2. A method as recited in claim 1 wherein the removing step is accomplished by photoablation of the corneal tissue.

3. A method as recited in claim 2 wherein the removing step is accomplished using a surgical procedure selected from the group consisting of LASIK and PRK.

4. A method as recited in claim 1 wherein the weakening step is accomplished by Laser Induced Optical Breakdown (LIOB).

5. A method as recited in claim 4 wherein the weakening step alters the first correction and the second correction of the multi-focal correction.

6. A method as recited in claim 1 wherein the removing step is accomplished using an excimer laser.

7. A method as recited in claim 1 wherein the weakening step is accomplished using a pulsed femtosecond laser beam.

8. A method as recited in claim 1 wherein the vision defect is presbyopia.

9. A method as recited in claim 8 wherein the vision defect includes at least one additional vision defect.

10. A method as recited in claim 9 wherein the additional vision defect is selected from a group consisting of myopia, hyperopia and astigmatism.

11. A method as recited in claim 1 wherein the removing step is accomplished before the weakening step, with a predetermined time interval therebetween.

» **What you will do**:
Can you copy the stretch of the patent claims from "3. A method" through "Optical Breakdown (LIOB).", word for word? The records below the patent claims come from an unrelated source.

» **Records supplied**:
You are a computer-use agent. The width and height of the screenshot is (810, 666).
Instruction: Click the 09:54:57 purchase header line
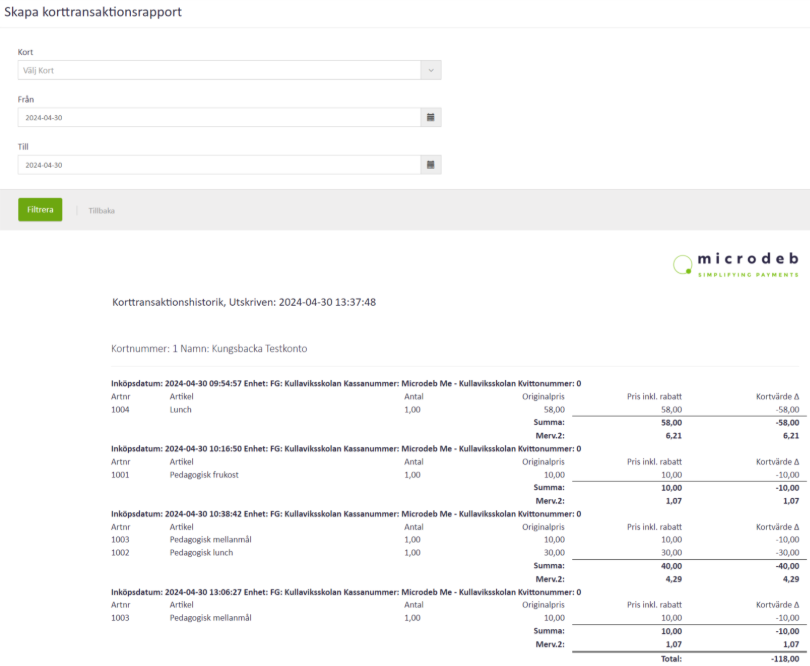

* * *

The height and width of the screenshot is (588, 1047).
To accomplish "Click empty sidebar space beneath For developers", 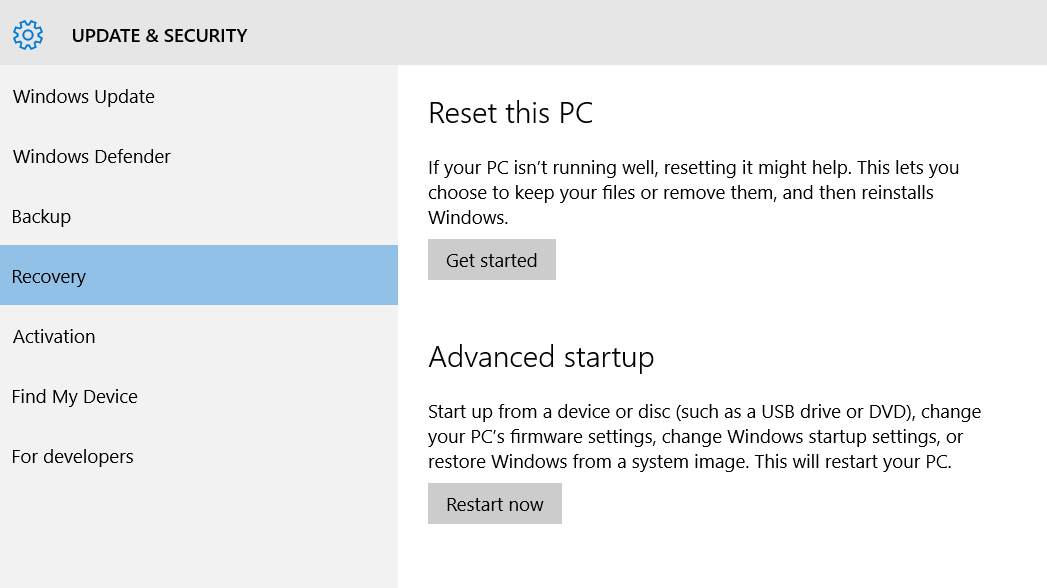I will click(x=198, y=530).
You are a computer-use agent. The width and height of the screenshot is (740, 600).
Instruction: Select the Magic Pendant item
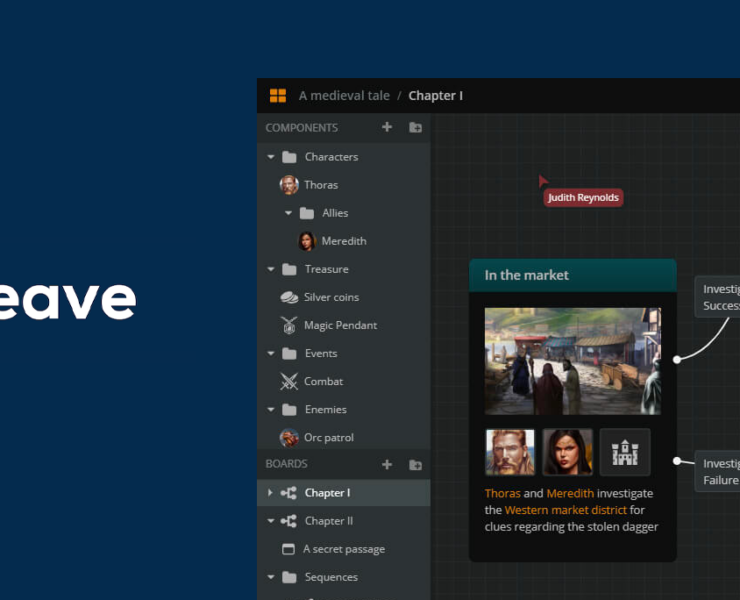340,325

==

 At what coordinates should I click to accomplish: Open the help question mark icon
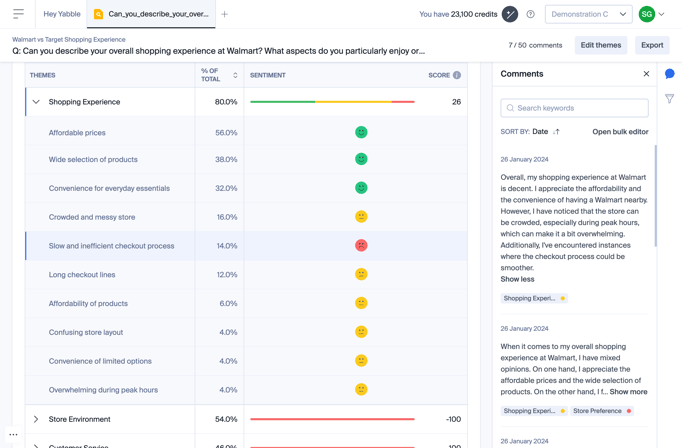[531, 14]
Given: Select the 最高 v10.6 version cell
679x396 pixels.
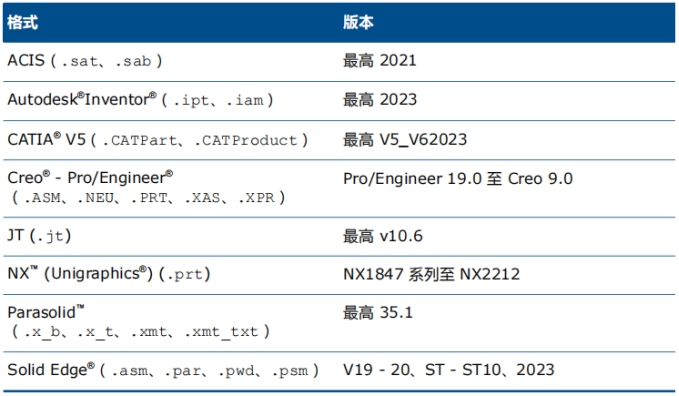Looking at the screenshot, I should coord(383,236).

» **Response to this task**:
3. A method as recited in claim 2 wherein the removing step is accomplished using a surgical procedure selected from the group consisting of LASIK and PRK.

4. A method as recited in claim 1 wherein the weakening step is accomplished by Laser Induced Optical Breakdown (LIOB).